Telefonica partnered with Nokia to deploy the vendor’s evolved Service Operation Centre (eSOC) platform in the UK, a move designed to improve customer experience and enable real-time monitoring services for 32 million subscribers across its network.
In a press briefing in London, Brendan O’Reilly, CTO at Telefonica O2 UK (pictured, left), said the eSOC move is another step on its “customer-centricity journey” and will allow the company to make customer-led decisions, rather than its previous engineering-led approach.
It will also focus on providing enhanced, tailored services to individual customers, he said.
Telefonica and Nokia explained in a statement the eSOC platform provides a flexible way to interface with O2 UK’ s systems and data sources, while allowing the operator to monitor customer experiences and take recommended actions based on measured trends.
Nokia has integrated a range of automation techniques into the eSOC, which incorporate artificial intelligence and machine learning insights, allowing its operator partners to optimise their operations.

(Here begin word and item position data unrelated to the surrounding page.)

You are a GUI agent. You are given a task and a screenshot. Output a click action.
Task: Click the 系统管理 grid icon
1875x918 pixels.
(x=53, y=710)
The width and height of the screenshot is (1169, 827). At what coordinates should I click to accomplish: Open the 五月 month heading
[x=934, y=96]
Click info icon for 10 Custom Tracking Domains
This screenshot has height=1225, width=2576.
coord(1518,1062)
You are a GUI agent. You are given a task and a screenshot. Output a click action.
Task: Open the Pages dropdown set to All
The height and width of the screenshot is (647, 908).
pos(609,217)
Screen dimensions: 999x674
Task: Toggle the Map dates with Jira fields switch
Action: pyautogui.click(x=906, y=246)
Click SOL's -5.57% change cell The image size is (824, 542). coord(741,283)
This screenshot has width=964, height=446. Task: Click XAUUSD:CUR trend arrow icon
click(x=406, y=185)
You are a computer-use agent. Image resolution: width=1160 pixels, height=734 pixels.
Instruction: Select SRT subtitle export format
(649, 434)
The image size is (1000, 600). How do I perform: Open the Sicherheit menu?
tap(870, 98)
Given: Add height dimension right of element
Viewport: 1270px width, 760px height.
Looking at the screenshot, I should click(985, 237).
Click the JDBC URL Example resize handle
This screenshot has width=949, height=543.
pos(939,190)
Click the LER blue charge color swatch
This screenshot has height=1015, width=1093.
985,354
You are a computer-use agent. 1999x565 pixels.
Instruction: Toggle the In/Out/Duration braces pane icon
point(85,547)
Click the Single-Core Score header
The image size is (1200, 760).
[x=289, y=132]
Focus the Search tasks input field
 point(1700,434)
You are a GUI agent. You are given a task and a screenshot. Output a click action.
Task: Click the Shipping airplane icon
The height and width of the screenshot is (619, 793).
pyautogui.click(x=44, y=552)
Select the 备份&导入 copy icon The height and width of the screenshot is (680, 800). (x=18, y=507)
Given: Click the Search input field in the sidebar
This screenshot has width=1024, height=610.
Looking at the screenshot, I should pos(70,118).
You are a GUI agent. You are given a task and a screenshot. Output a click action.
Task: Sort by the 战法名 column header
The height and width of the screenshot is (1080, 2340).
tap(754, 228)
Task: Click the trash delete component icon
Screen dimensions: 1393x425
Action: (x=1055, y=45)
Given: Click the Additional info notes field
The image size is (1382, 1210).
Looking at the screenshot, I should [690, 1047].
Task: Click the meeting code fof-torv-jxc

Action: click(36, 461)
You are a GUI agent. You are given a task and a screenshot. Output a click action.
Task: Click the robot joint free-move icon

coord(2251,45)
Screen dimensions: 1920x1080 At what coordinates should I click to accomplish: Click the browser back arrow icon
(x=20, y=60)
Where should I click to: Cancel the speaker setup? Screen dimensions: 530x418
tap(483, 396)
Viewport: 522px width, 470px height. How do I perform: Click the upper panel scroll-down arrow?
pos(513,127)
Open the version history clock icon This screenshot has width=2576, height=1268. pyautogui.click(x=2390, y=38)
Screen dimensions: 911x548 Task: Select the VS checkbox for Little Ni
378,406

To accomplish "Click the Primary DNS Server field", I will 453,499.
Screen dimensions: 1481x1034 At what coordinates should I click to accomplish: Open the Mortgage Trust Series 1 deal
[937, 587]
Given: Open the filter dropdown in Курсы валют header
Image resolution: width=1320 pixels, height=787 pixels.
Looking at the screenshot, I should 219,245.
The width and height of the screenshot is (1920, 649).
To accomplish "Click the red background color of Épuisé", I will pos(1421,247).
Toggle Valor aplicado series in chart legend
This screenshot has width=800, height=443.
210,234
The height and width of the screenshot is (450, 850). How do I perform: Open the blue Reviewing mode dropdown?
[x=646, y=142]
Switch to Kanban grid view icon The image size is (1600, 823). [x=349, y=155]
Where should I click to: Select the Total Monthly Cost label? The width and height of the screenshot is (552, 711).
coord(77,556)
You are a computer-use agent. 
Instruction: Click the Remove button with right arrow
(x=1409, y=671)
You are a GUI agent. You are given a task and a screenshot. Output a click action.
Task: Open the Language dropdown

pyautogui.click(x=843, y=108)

The vendor will provide support to Telefonica from its SOC Office Consultancy on the re-engineering process required, with the service set to go live in Q4. New use cases will be added to the platform over the next 18 months.
Telefonica and Nokia’s partnership is the first of its kind for the SOC platform, but O’Reilly said Telefonica has rolled out the programme in Germany, Chile and Argentina with different vendor partners.
He added SOCs will allow the company to connect many systems and tools, such as Self Organising Networks (SON), to “allow us to make real-time decisions on our network”.
The 32 million subscriber figure provided by Telefonica includes UK MVNO customers running on its network, such as Sky Mobile.
During the briefing, Tim Smith, VP of Nokia Software Europe (pictured middle), provided a broader update on the vendor’s software solutions. He said Nokia can help operators like Telefonica pounce on the advantages offered by 5G and bring services to market more quickly.
He argued that, today, with most operator services hard-coded across BSS, OSS and the network layer, it can take up to 14 months to launch a new service.
“If it takes you that long to launch a new service, how can you take advantage of all the digital opportunities 5G enables…You need to get to a very rapid release cycle to really exploit 5G. If you could do that in days or weeks, you can gain market share and increase profit.”
O’Reilly said the flexibility offered by SOC was another reason why the platform would be “vitally important” for the operator.
“By getting a launch timeline for new services down to days, the number of services we can offer our customers grows.”
“5G brings a huge amount of opportunities, and service isn’t going to be traditional as we know it today. Today, it is service from a tablet or a phone. In the future it can be cars and connected devices and the service we provide becomes more important, where some part of the human element is taken away.”
The partnership was announced less than a week after rival Ericsson revealed it booked a SEK6.1 billion ($680 million) charge in Q4 2018, related to its ailing BSS business.